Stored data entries
========================================================================
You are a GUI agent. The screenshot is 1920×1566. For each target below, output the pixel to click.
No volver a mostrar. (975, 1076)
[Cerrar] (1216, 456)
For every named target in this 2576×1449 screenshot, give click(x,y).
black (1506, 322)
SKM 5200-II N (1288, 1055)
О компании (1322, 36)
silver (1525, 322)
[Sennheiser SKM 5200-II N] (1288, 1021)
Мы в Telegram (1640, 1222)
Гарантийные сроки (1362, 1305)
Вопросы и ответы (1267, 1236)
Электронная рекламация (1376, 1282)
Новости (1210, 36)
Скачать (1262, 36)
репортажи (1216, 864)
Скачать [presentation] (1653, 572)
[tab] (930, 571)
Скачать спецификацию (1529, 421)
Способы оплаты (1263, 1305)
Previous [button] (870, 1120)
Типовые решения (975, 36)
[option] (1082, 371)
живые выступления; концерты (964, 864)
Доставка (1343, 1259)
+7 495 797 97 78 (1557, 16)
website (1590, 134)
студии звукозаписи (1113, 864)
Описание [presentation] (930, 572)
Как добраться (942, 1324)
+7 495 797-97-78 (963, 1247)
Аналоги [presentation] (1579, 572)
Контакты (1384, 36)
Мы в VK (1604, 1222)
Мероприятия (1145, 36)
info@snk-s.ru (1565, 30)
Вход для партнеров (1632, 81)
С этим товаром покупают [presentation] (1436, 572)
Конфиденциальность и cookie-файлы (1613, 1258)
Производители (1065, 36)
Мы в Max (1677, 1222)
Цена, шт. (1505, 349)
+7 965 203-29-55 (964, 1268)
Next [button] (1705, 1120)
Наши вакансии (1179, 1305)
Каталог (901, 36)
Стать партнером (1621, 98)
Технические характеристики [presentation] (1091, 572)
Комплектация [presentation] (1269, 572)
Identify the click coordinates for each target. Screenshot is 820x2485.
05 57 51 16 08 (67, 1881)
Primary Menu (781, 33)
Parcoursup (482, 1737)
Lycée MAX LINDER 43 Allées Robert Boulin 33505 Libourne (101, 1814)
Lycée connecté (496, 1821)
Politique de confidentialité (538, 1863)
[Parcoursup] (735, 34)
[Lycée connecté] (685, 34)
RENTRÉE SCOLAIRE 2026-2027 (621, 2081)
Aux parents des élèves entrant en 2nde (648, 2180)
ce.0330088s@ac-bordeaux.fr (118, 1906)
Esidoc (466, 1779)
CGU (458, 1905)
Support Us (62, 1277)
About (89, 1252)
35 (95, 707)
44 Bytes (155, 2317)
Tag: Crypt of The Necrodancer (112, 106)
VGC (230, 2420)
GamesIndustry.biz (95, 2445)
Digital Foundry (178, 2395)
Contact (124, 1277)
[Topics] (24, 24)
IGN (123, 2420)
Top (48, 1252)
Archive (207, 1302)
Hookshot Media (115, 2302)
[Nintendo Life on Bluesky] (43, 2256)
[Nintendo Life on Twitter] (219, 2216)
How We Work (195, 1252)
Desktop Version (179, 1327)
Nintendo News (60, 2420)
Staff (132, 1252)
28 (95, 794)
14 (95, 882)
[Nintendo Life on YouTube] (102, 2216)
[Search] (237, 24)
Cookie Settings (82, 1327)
========================================================================
== PROBLEM STATEMENT ==
Working through the records, copy each line in which the word "Lycée" appears.

== SOLUTION BELOW ==
Lycée MAX LINDER 43 Allées Robert Boulin 33505 Libourne (101, 1814)
Lycée connecté (496, 1821)
[Lycée connecté] (685, 34)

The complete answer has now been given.